Hydrogen fuel cells are basically a highly efficient battery. They are therefore only as clean and efficient as the electricity used to produce the hydrogen is. That said, even a coal fired powerplant gets way better efficiency than an internal combustion engine. If you move to zero emission generation technologies like nuclear, wind, solar, or tidal, then you've got a truly zero emission system.
I seem to recall that Honda at one point wanted to market this car with a home hydrogen generator that would double as a home fuel cell, to allow you to generate hydrogen when electricity is cheap and then use hydrogen to reduce your electricity use when it's more expensive, in addition to supplying hydrogen to the car.

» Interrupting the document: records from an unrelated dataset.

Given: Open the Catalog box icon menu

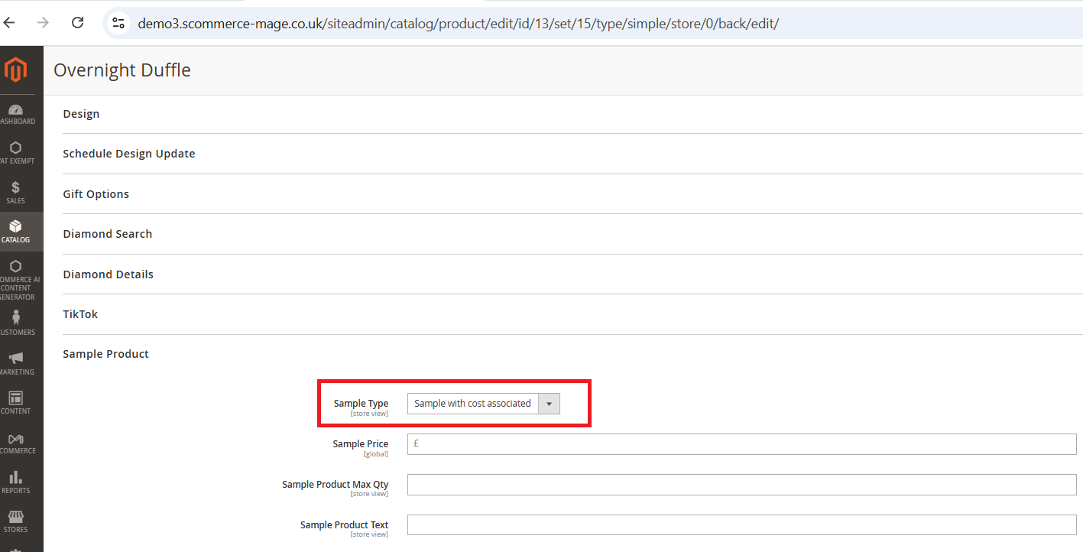Looking at the screenshot, I should 15,231.
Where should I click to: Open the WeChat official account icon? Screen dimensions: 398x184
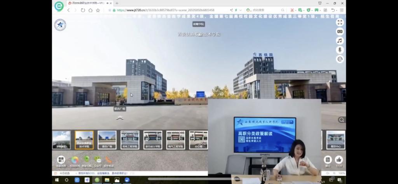pyautogui.click(x=98, y=160)
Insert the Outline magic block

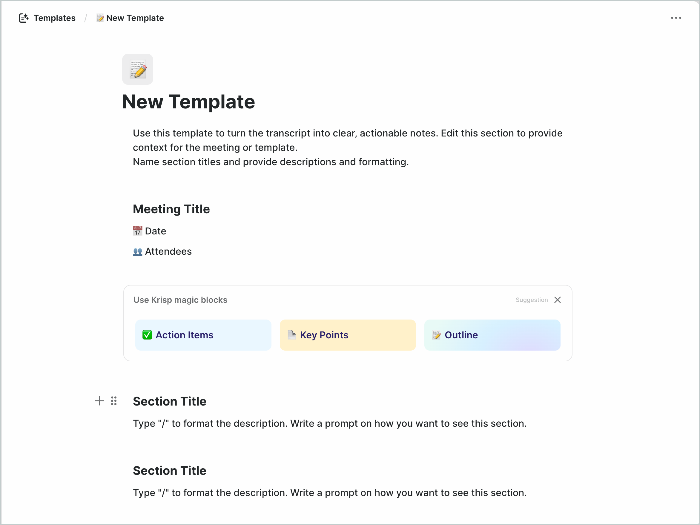(x=492, y=335)
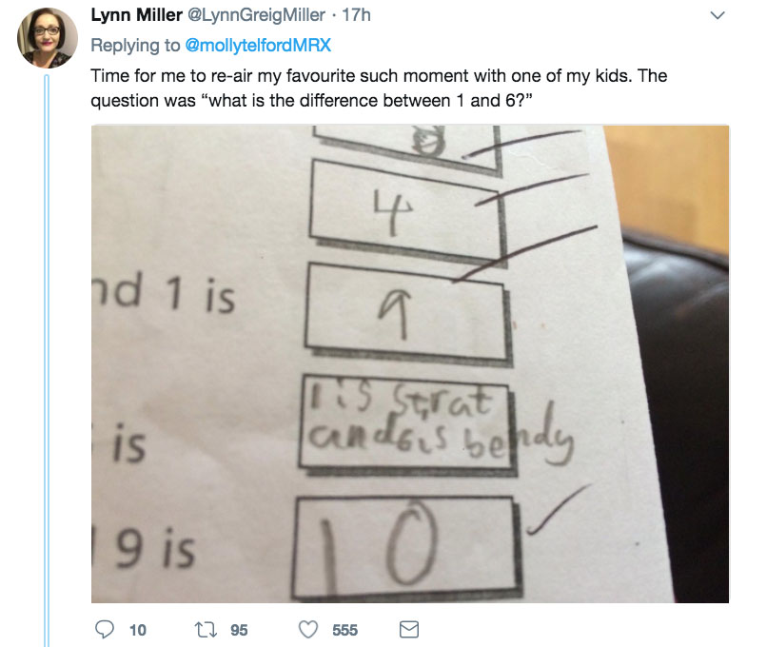Image resolution: width=767 pixels, height=647 pixels.
Task: Send tweet via direct message envelope icon
Action: pyautogui.click(x=408, y=629)
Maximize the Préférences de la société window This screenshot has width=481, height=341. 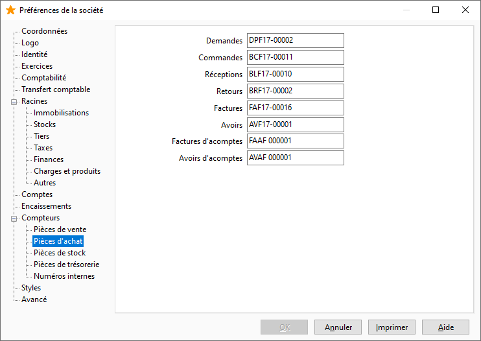coord(435,10)
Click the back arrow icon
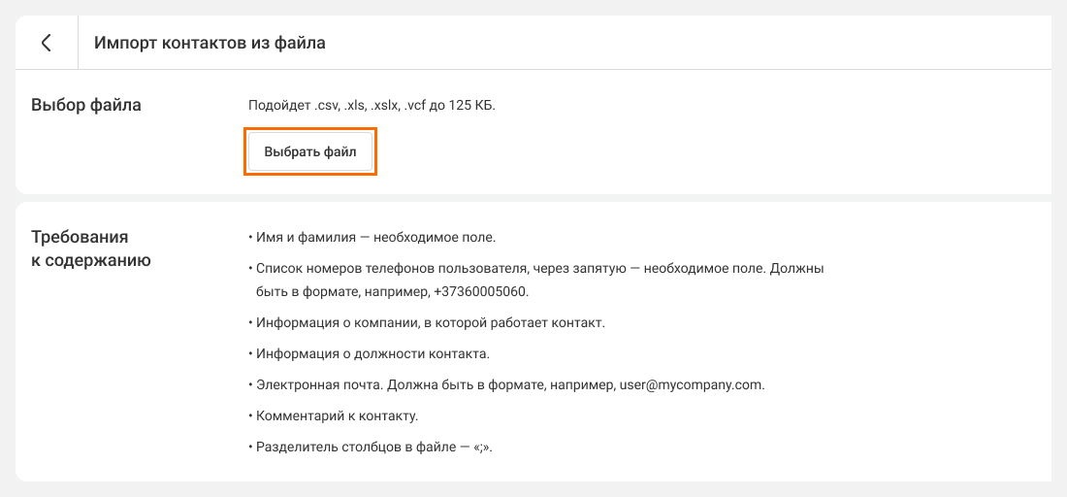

Hydrogen storage is much much safer than it ever was. We're more than 70 years past the Hindenburg disaster, and the biggest thing we've learned? Don't store hydrogen in a highly flammable container. That's right, the Hindenburg was covered with a highly flammable fabric. There are now hundreds of fuel cell buses on the road across North America and to my knowledge not a single one of them has had a hydrogen explosion. Why in God's name would you want to transport hydrogen when you can generate it on demand from water and electricity. This is the approach taken by the hydrogen filling stations in Iceland. We're actually pretty good at transporting electricity and water.
Brilliant plan. I hope they manage to pull it off. I'd be willing to have an around town car that I could fill at home, or even a neighbor's house, eventually.